Decreased Survival With Readmission
Univariate analysis demonstrated that being readmitted in either group was associated with decreased survival.

In a landmark analysis of patients who survived beyond the studied time points, the 5-year overall survival for patients readmitted within 30 days of discharge from the index HSCT in the MAC group was 42%, compared with 56% among patients not readmitted. Similarly, corresponding overall survival in the RIC group was 26% versus 50%.

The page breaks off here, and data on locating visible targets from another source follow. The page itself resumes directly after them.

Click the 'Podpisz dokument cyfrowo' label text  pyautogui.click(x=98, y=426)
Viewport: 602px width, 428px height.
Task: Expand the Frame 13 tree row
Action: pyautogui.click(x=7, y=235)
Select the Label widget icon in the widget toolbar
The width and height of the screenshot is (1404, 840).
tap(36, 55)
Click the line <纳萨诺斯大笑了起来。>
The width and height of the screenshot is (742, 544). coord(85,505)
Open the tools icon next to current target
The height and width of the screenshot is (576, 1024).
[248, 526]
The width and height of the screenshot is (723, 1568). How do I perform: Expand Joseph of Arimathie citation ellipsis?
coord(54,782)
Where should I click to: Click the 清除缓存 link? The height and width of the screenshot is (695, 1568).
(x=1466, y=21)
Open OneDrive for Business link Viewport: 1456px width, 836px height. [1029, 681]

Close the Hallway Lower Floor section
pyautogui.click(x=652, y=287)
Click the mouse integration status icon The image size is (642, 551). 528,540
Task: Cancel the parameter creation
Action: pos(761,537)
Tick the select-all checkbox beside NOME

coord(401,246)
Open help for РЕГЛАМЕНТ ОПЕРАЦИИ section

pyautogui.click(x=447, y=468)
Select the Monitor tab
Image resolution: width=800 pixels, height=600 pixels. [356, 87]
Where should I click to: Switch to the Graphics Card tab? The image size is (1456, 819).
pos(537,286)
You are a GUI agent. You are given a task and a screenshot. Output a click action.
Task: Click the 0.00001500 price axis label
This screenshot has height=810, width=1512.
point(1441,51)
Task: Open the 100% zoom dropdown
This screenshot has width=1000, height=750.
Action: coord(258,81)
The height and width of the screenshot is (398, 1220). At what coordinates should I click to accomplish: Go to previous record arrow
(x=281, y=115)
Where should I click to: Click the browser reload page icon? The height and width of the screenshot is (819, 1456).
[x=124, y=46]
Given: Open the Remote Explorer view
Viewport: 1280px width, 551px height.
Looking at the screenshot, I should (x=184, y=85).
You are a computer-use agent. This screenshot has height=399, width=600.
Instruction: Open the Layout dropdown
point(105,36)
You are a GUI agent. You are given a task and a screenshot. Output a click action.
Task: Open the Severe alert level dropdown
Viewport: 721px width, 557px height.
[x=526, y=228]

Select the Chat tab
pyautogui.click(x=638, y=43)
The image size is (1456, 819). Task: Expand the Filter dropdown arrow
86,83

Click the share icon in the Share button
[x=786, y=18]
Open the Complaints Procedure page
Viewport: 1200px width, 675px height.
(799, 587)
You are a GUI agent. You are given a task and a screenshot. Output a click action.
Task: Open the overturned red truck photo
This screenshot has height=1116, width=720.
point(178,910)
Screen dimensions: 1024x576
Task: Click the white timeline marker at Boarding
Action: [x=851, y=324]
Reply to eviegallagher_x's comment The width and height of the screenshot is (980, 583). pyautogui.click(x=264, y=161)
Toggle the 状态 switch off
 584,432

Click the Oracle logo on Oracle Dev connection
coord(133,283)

The 5-year overall survival for those readmitted by day 100 following HSCT in the MAC group was 52% versus 61% among patients not readmitted, and in the RIC group, the corresponding OS was 26% compared with 57%.

“After adjusting for age, donor type, and disease risk index, a multivariate analysis confirmed the association between readmission and lower overall survival,” said Spring. In the multivariate analysis, the risk of death at 5 years was 58% higher in the MAC group with 30-day readmission (P=.0018) and 32.5% higher with readmission within 100 days (P=.068). In the RIC group, 30-day readmission increased the risk of 5-year mortality by 68% (P=.0002), and readmission within 100 days increased it by more than 2-fold (P?.0001).